[Opening Supplied data section]

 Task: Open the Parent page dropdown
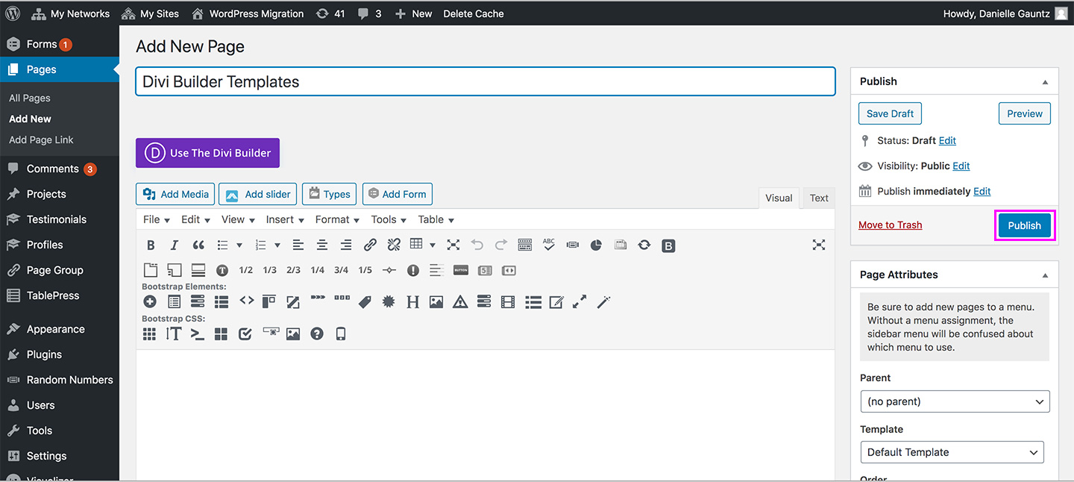tap(955, 401)
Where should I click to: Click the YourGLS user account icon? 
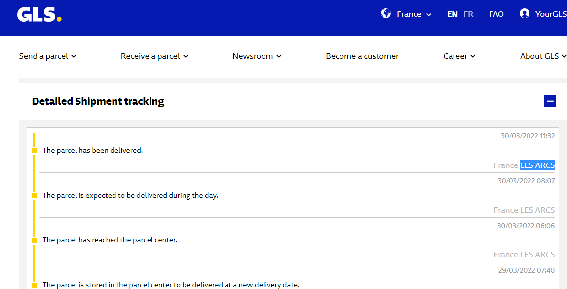525,14
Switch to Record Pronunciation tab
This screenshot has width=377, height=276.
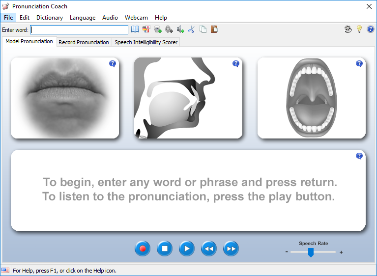84,42
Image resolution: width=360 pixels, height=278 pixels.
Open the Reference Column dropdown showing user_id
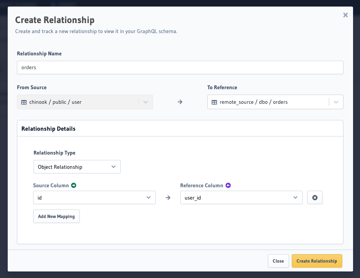point(241,197)
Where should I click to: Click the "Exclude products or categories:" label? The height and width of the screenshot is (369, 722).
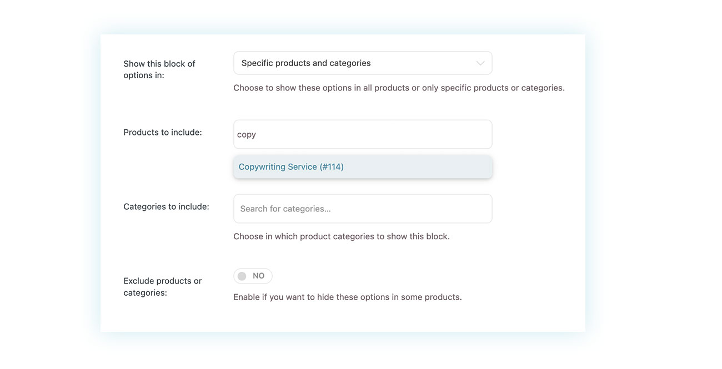(x=162, y=287)
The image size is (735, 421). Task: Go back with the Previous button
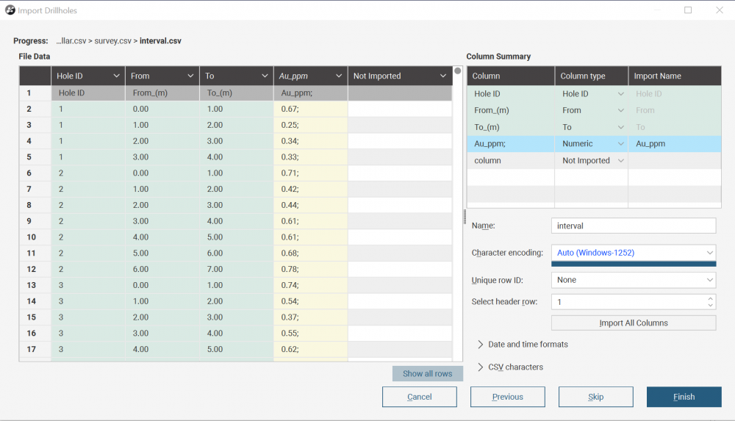508,397
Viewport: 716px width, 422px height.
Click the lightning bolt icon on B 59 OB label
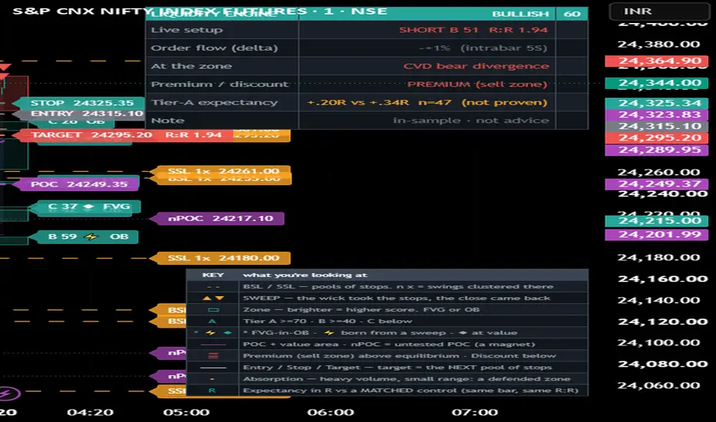pyautogui.click(x=91, y=236)
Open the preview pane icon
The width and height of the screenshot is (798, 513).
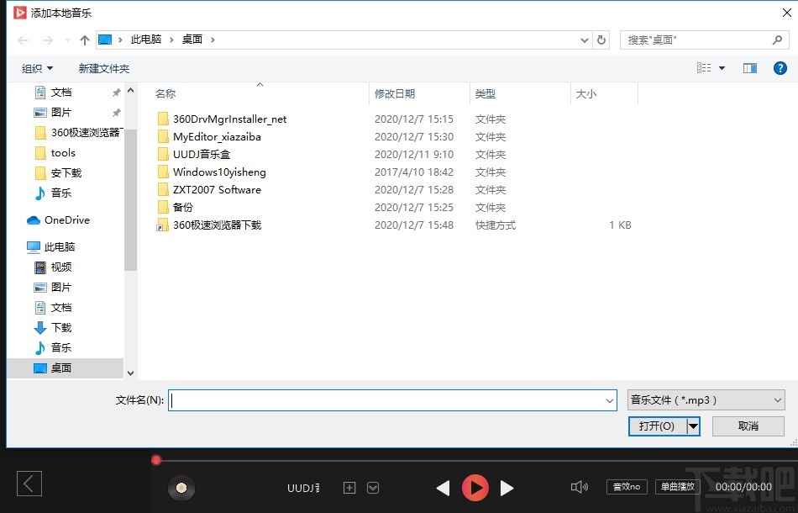tap(748, 68)
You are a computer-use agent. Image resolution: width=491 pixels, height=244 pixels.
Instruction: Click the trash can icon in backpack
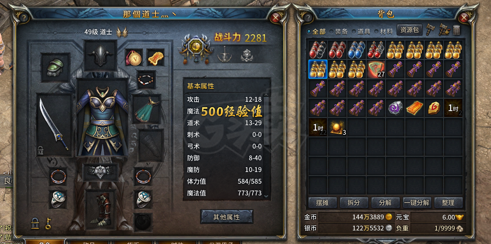pos(456,30)
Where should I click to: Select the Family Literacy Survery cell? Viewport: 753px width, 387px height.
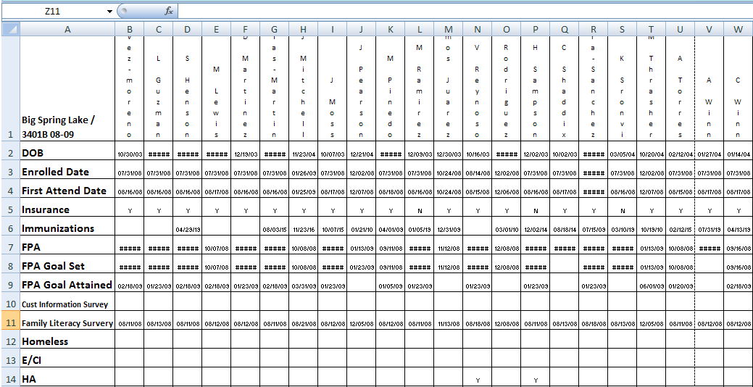click(x=67, y=323)
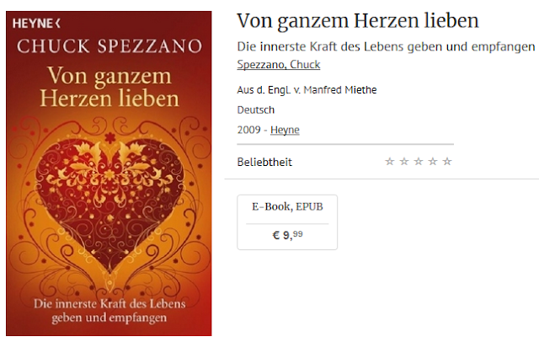Select the E-Book, EPUB format box
This screenshot has width=539, height=342.
coord(287,222)
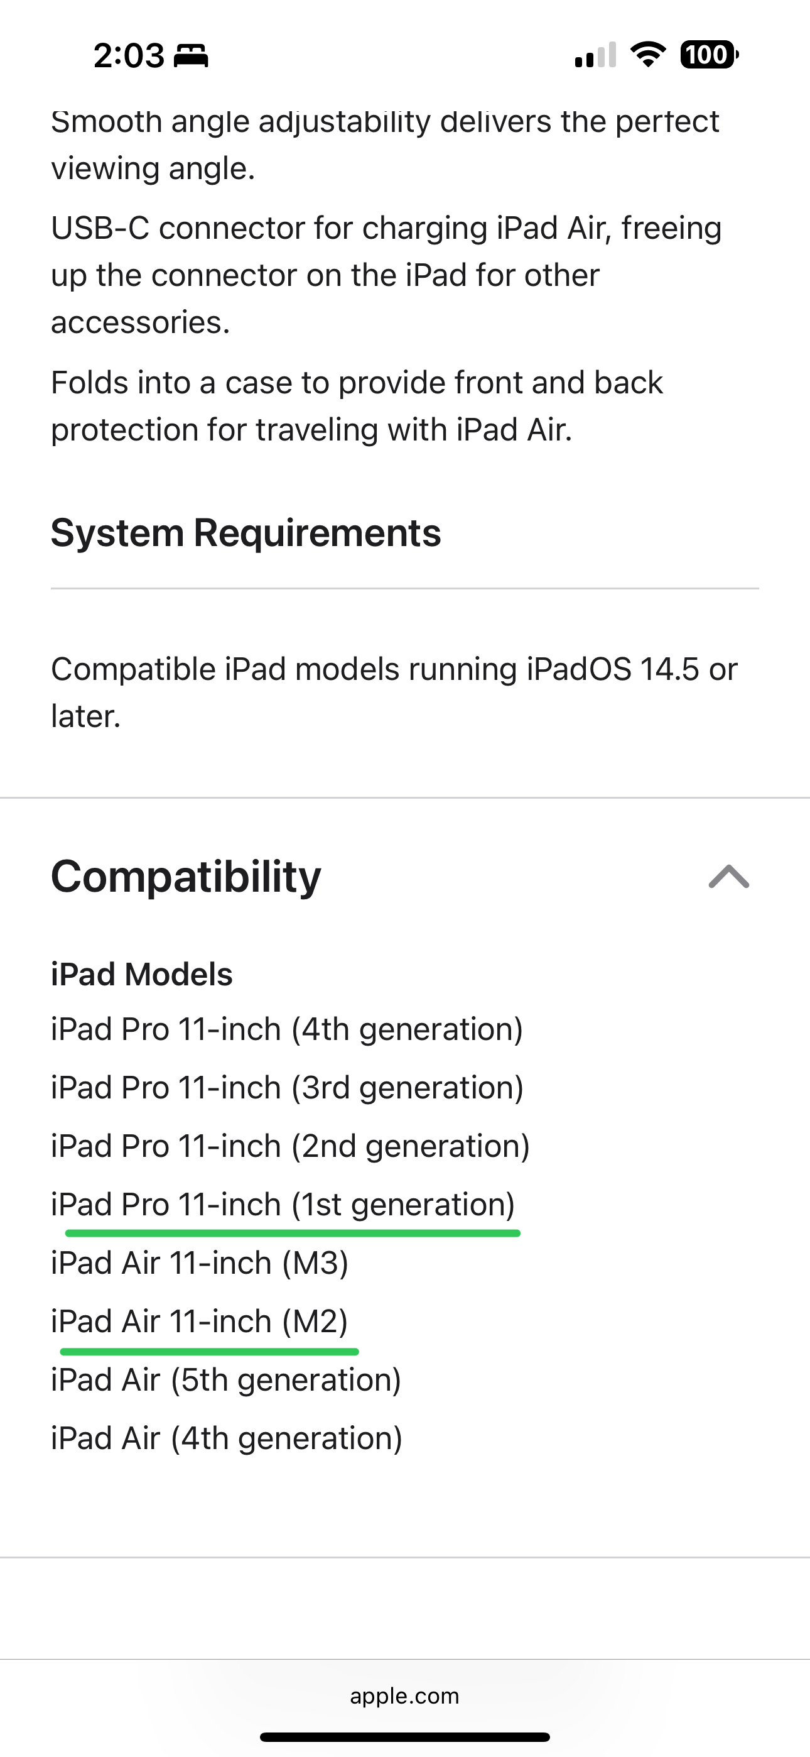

[Closing Supplied data section]

-- Work required --
The lines needed are those in the data above that hold the string "pixels"; copy each of them.

-- Exercise answer --
Image resolution: width=360 pixels, height=278 pixels.
You are a computer-use agent. Image resolution: width=491 pixels, height=244 pixels.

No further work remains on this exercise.